_Set problem 1_:
Name each distinct username that heads a post in the forum thread about a child in a plaster cast.
_Set problem 2_:
Carry on the forum thread about a child in a plaster cast, starting right after its final sentence.

Jut to add he doesn't have crutches as he couldn't use them but I am getting him a wheelchair tomorrow. He is also ok to stand balanced on one foot at sand tray, water tray. Also most of the activities are at wee tables which he could sit at.

Thanks so much!


----------



## hattiehippo

I don't understand why he can't go to nursery with a plaster cast or a wheelchair? You're right - most activities he can do sitting down.

I would ask them why exactly they think he can't come in. I can't see that a plaster cast on his foot is a risk to him or anyone else. Also what would they do if they had a child who had a physical disability there? They would have to find ways to work round it and support the child effectively.


----------



## MrsT&Ben

Yup Fraid so! I work in a College and they won't allow anyone in plaster on site just in case they cause themself more damage. Im not sure of the exact reasons why but it does suck!!


----------



## hattiehippo

MrsT&Ben said:


> Yup Fraid so! I work in a College and they won't allow anyone in plaster on site just in case they cause themself more damage. Im not sure of the exact reasons why but it does suck!!

This is really not automatically the case - I've worked with kids who have been in school with both legs inplaster following operations. Managed properly, there is no reason why they can't be in. A flat ban is just an institution being lazy and possibly discriminatory IMO.


----------



## HPmum2B

I broke my leg about 15 years ago, when I was 11. I went to school with my leg in plaster. I can't believe a college can ban plaster casts? That would be alot of lost education.
Possibly with a LO given they might need pushing/carrying/lifting??? But still doesn't seem right to me.


----------



## _Vicky_

DDA doesn't apply as it's a temporary situation btw 

My friend has just looked into all this and it's on a school/pre-school/nursery basis they can basically choose. Her LO is in plaster from toe to knee both legs and going to pre-school. 

I don't think they can be a strict in school as it's compulsory education but anything g below that then yep what they say goes I'm afraid xxx


----------



## kosh

my LO had a plaster cast on his arm for 3 weeks and he went to nursery every single day of those 3 weeks! they were really good with it in general, avoiding water and sand etc 
A leg might be a bit more difficult but still I don't understand why yours couldn't go :shrug:


----------



## kit10grl

There are some cases where DDA would apply. My sisters son is to have an operation in the winter for a chronic condition that will put him in casts for a while.

_Data excerpts_:
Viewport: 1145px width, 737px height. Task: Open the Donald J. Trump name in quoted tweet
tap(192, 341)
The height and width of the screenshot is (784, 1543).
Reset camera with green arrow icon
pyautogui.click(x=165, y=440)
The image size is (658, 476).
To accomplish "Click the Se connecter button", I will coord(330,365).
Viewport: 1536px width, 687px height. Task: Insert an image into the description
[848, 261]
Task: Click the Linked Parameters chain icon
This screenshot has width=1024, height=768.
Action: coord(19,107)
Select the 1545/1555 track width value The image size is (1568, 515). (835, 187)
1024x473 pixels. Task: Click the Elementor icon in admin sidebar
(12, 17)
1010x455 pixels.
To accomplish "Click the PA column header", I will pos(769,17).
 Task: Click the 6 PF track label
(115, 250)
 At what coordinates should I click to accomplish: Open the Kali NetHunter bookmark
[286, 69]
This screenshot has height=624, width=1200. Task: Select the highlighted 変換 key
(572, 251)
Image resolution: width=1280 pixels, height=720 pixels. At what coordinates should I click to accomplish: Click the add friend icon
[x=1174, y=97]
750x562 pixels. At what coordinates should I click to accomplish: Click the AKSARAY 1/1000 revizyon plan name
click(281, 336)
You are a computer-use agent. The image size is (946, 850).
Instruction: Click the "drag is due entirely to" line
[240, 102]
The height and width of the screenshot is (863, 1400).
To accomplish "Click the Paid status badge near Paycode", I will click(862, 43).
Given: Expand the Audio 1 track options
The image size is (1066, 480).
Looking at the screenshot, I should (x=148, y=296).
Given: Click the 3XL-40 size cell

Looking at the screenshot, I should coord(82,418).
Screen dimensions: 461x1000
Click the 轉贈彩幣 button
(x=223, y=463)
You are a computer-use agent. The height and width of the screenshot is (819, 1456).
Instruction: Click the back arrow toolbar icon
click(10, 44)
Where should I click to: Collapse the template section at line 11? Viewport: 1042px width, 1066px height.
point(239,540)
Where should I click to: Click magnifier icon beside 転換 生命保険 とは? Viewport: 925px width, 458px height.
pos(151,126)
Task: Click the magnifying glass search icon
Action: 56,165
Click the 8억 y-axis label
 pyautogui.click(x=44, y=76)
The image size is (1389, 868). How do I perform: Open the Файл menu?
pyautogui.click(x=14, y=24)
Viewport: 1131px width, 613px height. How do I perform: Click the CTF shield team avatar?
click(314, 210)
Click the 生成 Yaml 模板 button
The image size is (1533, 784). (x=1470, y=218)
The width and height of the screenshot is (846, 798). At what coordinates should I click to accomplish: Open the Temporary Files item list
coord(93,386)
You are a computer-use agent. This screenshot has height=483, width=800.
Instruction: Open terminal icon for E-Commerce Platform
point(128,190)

_Written reply 1_:
hattiehippo, MrsT&Ben, HPmum2B, _Vicky_, kosh, kit10grl

_Written reply 2_:
The school have been very helpful in working what modifications they can implement to limit any more interruptions to his education. I rememerb growing up being at school woth loads of people having casts at various times seems crazy to me that health and safety gone mad can now withhold an education from a child on something so minor


----------



## Kmx

That's ridiculous are you supposed to take 6 weeks off work to look after him. I dread to think what would happen if it happened to mine and I had to take all that time off


----------



## BabyGirl999

Thank you so much for all your thoughts. Just to reiterate that the head teacher (who is the H&S officer) has not yet said a definite no. My sons teacher told me that she thinks that he will not be allowed to attend as they had a child last year with a broken foot who was not allowed to attend. So it doesn't sound hopeful but nothing is definite yet.

So it sounds like as this is a nursery that it is ok for them to do this?

If they say a flat no what do I say? I take it I have no 'legal' leg to stand on so I just have to appeal to their better nature? I was thinking of asking if he could go at least from 9 til 10 or 11 so that it would keep him in the loop of going, even if I stayed on the premises (sat in cloakroom/car), so that if anything happens (unlikely) he is my responsibility, not theirs?

Is the reason for this because they are afraid of further damage to him and me suing, or is it because they claim they can't move/carry/ give him the extra attention etc?

Sorry for all these questions! 

Btw I am a stay at home mum and I have another child at home, so missing work isn't an issue.


----------



## kit10grl

They might say they feel he needs one to one attention which they wouldn't be able to provide. If you are able to stay during his time there it might be worth asking if they would temporarily allow you to stay with him. That way if they are worried about things like assistance he might need to go the the bathroom you will be able to provide all that.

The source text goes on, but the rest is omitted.